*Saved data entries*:

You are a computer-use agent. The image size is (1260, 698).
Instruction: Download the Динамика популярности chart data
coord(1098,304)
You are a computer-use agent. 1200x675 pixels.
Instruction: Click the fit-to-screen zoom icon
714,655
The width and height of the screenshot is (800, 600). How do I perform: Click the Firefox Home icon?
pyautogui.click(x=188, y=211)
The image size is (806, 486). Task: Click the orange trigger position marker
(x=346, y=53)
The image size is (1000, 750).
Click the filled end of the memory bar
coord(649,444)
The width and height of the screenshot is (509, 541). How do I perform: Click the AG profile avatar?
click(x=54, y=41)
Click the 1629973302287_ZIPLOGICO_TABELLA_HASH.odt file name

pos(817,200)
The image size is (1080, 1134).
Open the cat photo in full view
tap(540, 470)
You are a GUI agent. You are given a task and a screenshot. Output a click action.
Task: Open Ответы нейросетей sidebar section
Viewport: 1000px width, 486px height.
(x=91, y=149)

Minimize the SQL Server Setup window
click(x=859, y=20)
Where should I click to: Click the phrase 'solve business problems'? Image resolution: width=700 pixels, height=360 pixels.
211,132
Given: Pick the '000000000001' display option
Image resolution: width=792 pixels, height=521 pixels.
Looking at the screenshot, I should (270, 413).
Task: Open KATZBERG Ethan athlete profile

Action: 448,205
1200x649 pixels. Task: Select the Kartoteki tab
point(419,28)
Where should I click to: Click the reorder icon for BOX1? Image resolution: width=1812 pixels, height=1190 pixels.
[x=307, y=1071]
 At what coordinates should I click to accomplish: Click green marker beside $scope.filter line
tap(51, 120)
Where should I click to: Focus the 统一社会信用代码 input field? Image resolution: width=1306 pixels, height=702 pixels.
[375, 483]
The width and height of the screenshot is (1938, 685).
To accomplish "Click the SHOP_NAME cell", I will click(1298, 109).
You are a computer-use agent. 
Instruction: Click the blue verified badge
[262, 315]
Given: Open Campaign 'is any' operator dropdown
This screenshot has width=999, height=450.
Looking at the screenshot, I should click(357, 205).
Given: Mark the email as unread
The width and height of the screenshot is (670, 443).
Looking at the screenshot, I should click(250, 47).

*Your assignment*: Working from the entries above, return all lines that contain "computer".

*Task output*:
You are a computer-use agent. The image size is (1260, 698).
You are a computer-use agent. 1200x675 pixels.
You are a computer-use agent. 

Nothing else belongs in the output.